Par Christian Rogel pour ABP le 2/10/13 18:36

Longtemps, la politique des autorités des transports maritimes françaises a privé la Bretagne de liaisons maritimes modernes, un comble pour un pays bordé par la mer.

En janvier 1973, dans l'incrédulité générale, une coopérative de producteurs agricoles, la SICA de Saint-Pol-de-Léon, affrète un cargo roulier, le Kerisnel, pour exporter par camion, depuis Roscoff, vers une Grande-Bretagne, distante seulement de 200 kilomètres, et qui ne demandait qu'à acheter des légumes de qualité. La construction d'un port à Roscoff a été un des succès du «Comité de liaison des intérêts bretons» (CELIB) dans les années 60. L'année précédente, sous l'impulsion d'Alexis Gourvennec, avait été créée la compagnie maritime Bretagne-Angleterre-Irlande (BAI), qui, utilisera, à partir de 1978, le nom commercial de Brittany Ferries. Dès 1974, des passagers et des voitures accompagnent les camions de Roscoff à Plymouth.

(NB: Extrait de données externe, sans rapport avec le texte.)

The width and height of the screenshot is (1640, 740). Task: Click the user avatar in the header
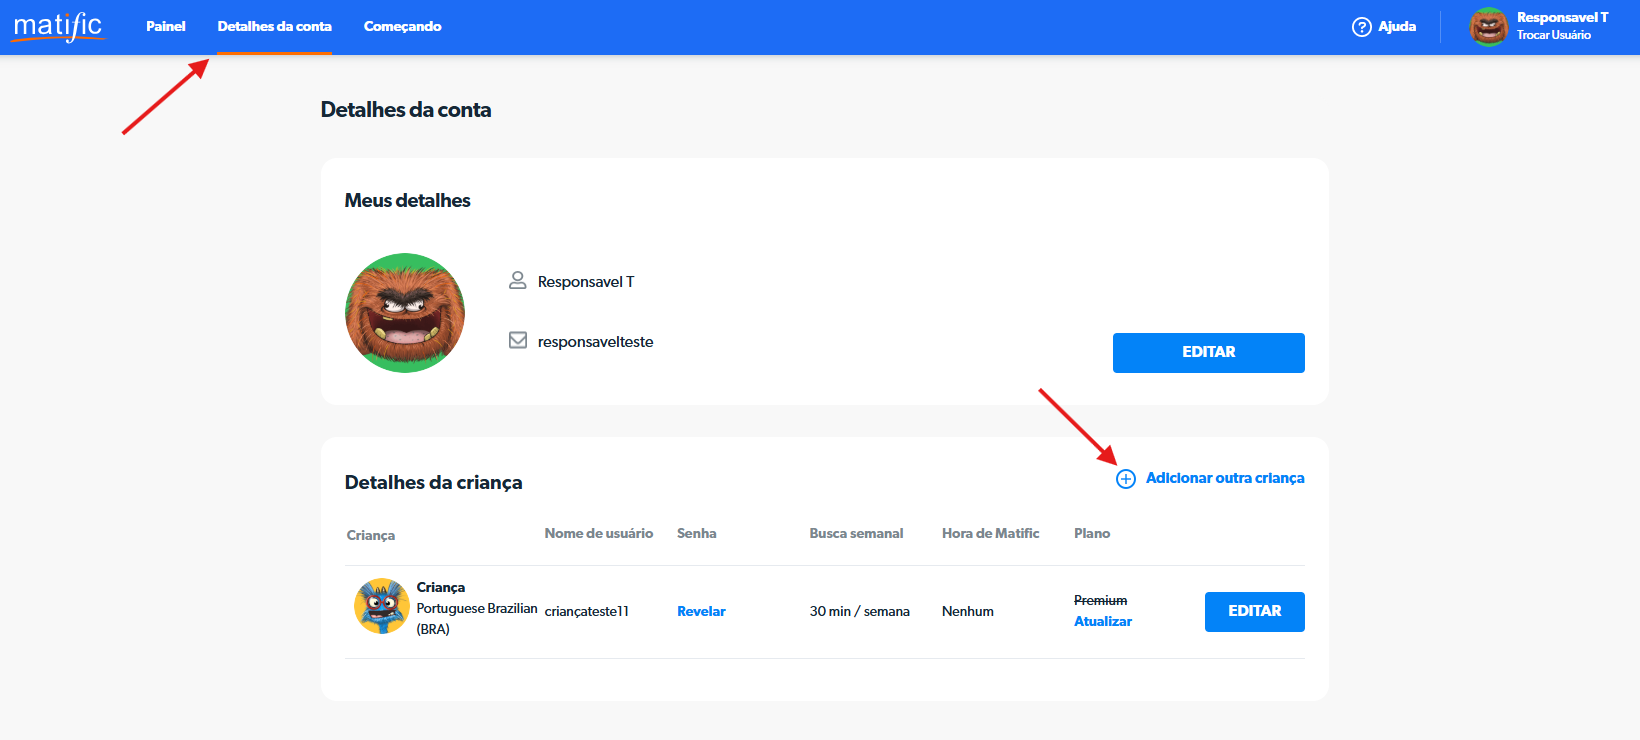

Fortement soutenue par les Régions et les conseils généraux de Bretagne et de Normandie qui financent les bateaux, la compagnie bretonne qui rattache ses neuf navires au pavillon français, mais exploite aussi une filiale de droit anglais (Brittany Ferries Ltd), assure, aujourd'hui, la plus grande partie du trafic trans-manche par ferry, si l'on excepte la liaison historique majeure Calais-Douvres. Elle a fait construire plusieurs car-ferrys, dont certains, comme Le Pont-Aven (185 mètres de long, 2 400 passagers) rivalisent avec ceux de la Mer Baltique, qui sont les plus grands du monde.

Les deux batailles pour la destination Irlande

Dans les années 1980, la compagnie irlandaise «Irish Ferries» voulut exploiter les liaisons avec son pays depuis Roscoff, marchant ainsi sur les plate-bandes de Brittany Ferries qui avait créé une liaison Roscoff-Cork. Non seulement, «Irish Ferries» fut empêchée, de force, par des manifestations, d'accéder au port de Roscoff, mais, elle n'eut pas meilleur accueil quand elle voulut utiliser, en 1997, une passerelle d'accès pour les camions prévue pour le port de Brest. La classe politique finistérienne s'échauffa et l'affrontement région de Morlaix contre région de Brest fut pacifié par le député de la région centrale, Jean-Yves Cozan, lors d'une séance du Conseil général du Finistère. Il fit approuver que la passerelle serait financée par le Conseil général à condition qu'elle ne serve à aucun trafic passager. Ce qui est toujours le cas.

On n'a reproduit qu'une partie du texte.